*Description of the task:* Carry on the blog post about the novel "Jackdaws" from its last sentence.

Saturday, May 19, 2007

On Ken Follet's “Jackdaws”

Diana was too grand to do the menial war work that most women were offered. “Well, I’m here to propose something more interesting.” ……“Flick, darling, don’t tell me you’re involved in cloak-and-dagger stuff.”

In Jackdaws (JD), Ken Follet (KF) created an outstanding World War II thriller, resplendent with drama, action, emotion, and a patriotic passion among its ubiquitous and stirring fem fatales. JD, a historical novel, is the story of how an “all-female” special operations team planned and executed the destruction of a Gestapo communications centre in France, right on the eve of D-Day.

*Data provided:*
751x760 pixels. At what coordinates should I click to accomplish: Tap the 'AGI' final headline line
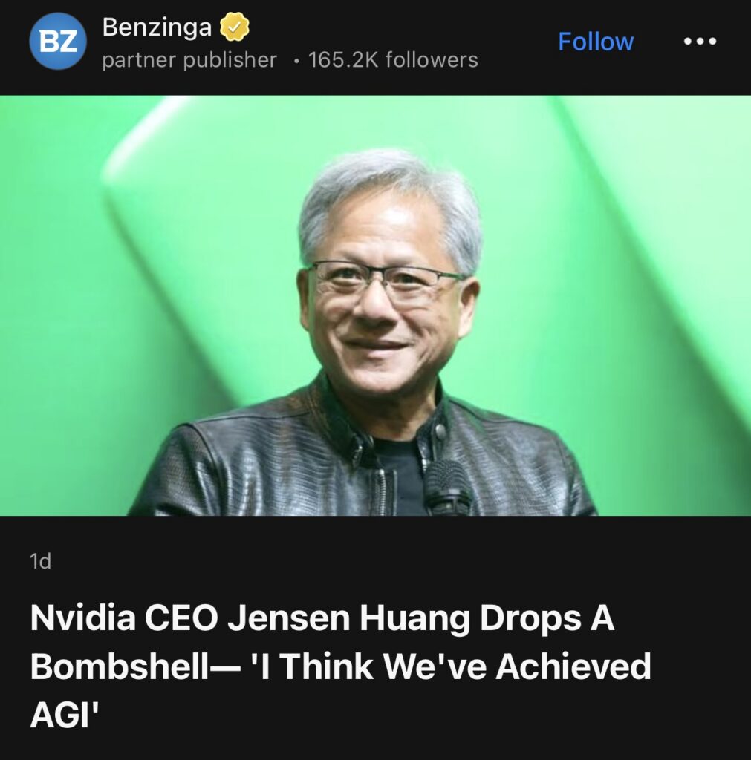click(x=65, y=715)
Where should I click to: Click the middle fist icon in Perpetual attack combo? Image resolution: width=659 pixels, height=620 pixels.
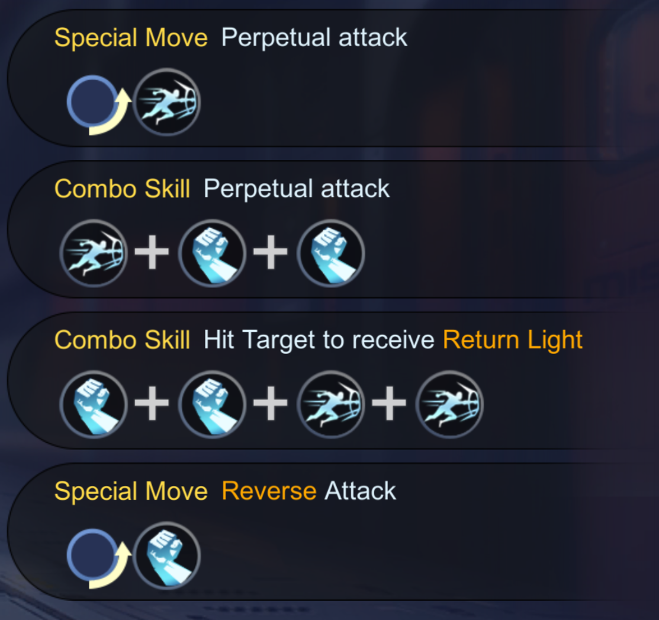pos(212,253)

*Right answer:*
The title of the novel is actually the code name of the small all women squad, created and run under the supervision of Felicity Clairet, alias Flick, a British army Major. Though a fiction, JD mimics the true story of fifty women spies who were sent to France on a very similar mission. Flick, on lines akin, has imaged very closely the real life of Pearl Witherington. With Flick KF has sketched a hero; let me cite one of the triumphs of Flick over her strongest enemies, when she had succeeded in deceiving him aptly: “The infuriating possibility had already begun to dawn on Dieter. He knew from bitter experience that Flick Clairet was a master of deception. Had she fooled him again?”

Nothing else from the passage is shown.